PROMPT A:
According to the passage, what is the projected market value of the demonstration houses designed by Noero and Royse?

PASSAGE:
______
The photograph is on view in the 12th Street studio Noero shares with his partner, Don Royse, and assistant, Amit Patel. It leans against a scale model of what could be the future of Bohemian Hill: 119 moderate-income homes built to reclaim the vitality of a cosmopolitan community.

Noero and Royse have designed three houses to serve as demonstration models, slated for construction this spring: three-story, three-bedroom, terrace-style homes that are distinctly contemporary but blend into the historic area as well. "People say you can't build in the city for less than $120,000," says Noero. The projected market value of these houses is $100,000. Once people see it can be done, Noero believes, it will be a catalyst for the realization of the entire project, and Bohemian Hill -- a name nearly forgotten -- will be revived.

"We're going to build them, aren't we, Don?" Noero prods his partner.
Royse pauses before he answers. Royse, who recently retired from the Wash. U. School of Architecture, served as director of city design for three years and was one of the people instrumental in making MetroLink a reality. He has an intimate knowledge of how things get done -- and don't get done -- in the city of St. Louis. So it takes him a moment before he nods affirmatively: "Yes. We are."

One of the things the Bohemian Hill project has in its favor is strong support among those who live nearby, support that was developed over a series of community meetings. Noero and Royse moved into the studio on 12th Street to become visible to the community they were working to change. They have spent a great deal of time talking, and listening, to their neighbors.

"It's a long, complicated process," Noero says of the community meetings. Patel, a recent graduate of the Wash. U. School of Architecture, describes it in more colorful terms: "It's a messy process. Everyone's very protective of what they want to do. I've learned that to be an architect you have to have a lot of patience."

Patience may be the primary virtue necessary to practice socially responsible architecture. If the premise of architecture is to serve people, rather than to impose exquisite modern forms upon them, it means that architects need to listen to the needs of a given community. Design, then, is partly governed by those needs, not by the dictates of pure form.

Through the community meetings held at St. John Nepomuk, Noero found that "the starting premise was that this area needs new housing. It would be preferable if it was family housing, owned by the family. We needed to build a model of housing that was both historically sensitive to the area but which offered a little bit more than what the current housing stock does -- for example, an efficient layout without too much given over to circulation, with the idea of a private outdoor space, garage access and so forth. That's what we started off with."

Royse says that one of the many conflicts that arose was "the relationship between the family and the good life and their car. As we were doing the plan, we tried very hard to make the automobile a nonintrusive part of their lives. There were some people on one side who would have been happy to ban the car, but we tried to give as many people as possible a garage that was close to their unit and adequate parking for everyone. It's not easy to do and keep the scale of an area like Soulard. It was something that was rather difficult, but we think we've come to some balance."

A concern for the achievement of balance, like modesto, is a common theme that arises as the two men talk. It's a principle that sets them apart from the impetus toward making buildings as fine-art objects, which has been the driving aesthetic in architecture in the postwar period. As architects who actually believe that architecture can better people's lives, they sometimes have found themselves delegated to the "granola" camp -- a derisive term used to describe those who are concerned with social issues, supposedly at the expense of fine design.
______
PROMPT B:
Convert the data entries below, from the line containing "The height and width of the screenshot is (1280, 591)." up to and including the line containing "click(475, 237)", into a Markdown table with the columns No. and Entry, one row per line and blank lines omitted.

[Data entries]
______
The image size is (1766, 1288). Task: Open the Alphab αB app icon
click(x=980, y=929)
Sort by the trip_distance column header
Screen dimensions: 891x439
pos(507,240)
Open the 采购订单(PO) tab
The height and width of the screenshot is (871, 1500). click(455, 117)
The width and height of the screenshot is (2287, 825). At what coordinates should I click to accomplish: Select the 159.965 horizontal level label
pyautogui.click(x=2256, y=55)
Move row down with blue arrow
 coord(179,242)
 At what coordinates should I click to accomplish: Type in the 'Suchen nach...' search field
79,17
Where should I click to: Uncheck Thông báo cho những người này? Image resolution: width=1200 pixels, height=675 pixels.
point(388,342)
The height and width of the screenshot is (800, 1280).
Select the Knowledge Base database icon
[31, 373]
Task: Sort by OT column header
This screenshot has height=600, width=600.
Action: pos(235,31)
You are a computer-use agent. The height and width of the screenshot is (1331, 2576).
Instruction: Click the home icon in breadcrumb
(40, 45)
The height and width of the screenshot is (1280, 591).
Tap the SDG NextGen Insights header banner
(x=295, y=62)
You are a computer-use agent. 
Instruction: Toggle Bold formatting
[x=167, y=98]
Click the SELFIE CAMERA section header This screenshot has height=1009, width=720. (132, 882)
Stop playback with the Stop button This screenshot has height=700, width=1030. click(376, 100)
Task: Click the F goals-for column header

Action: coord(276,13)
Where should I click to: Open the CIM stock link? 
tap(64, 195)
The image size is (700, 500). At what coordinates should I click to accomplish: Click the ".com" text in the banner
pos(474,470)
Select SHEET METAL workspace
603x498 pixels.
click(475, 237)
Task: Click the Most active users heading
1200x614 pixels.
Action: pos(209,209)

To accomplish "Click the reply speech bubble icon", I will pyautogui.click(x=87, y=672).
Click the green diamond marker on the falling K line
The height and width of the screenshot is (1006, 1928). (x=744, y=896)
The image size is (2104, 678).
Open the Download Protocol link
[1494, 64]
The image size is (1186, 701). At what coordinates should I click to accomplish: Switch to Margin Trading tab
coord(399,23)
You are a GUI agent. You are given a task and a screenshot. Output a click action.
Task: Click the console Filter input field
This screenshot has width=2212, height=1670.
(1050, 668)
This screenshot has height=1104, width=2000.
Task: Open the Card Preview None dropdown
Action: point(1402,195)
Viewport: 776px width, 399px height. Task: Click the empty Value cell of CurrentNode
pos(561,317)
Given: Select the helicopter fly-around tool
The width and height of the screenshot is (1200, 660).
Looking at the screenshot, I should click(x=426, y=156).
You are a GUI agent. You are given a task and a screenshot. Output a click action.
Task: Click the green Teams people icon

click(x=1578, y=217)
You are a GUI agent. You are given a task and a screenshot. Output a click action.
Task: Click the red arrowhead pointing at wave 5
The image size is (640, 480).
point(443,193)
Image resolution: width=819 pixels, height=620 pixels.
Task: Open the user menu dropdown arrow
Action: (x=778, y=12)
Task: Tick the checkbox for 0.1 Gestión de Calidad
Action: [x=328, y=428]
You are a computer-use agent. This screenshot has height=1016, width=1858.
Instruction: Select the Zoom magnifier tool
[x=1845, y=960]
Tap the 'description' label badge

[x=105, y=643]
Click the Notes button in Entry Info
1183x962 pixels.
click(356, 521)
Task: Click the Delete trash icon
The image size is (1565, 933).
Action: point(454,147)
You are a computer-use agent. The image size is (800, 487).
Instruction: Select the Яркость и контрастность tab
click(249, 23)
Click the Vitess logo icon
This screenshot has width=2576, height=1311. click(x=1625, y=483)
______
EXERCISE RESULT A:
$100,000

EXERCISE RESULT B:
| No. | Entry |
|---|---|
| 1 | The height and width of the screenshot is (1280, 591). |
| 2 | Tap the SDG NextGen Insights header banner |
| 3 | (x=295, y=62) |
| 4 | You are a computer-use agent.  |
| 5 | Instruction: Toggle Bold formatting |
| 6 | [x=167, y=98] |
| 7 | Click the SELFIE CAMERA section header This screenshot has height=1009, width=720. (132, 882) |
| 8 | Stop playback with the Stop button This screenshot has height=700, width=1030. click(376, 100) |
| 9 | Task: Click the F goals-for column header |
| 10 | Action: coord(276,13) |
| 11 | Where should I click to: Open the CIM stock link?  |
| 12 | tap(64, 195) |
| 13 | The image size is (700, 500). At what coordinates should I click to accomplish: Click the ".com" text in the banner |
| 14 | pos(474,470) |
| 15 | Select SHEET METAL workspace |
| 16 | 603x498 pixels. |
| 17 | click(475, 237) |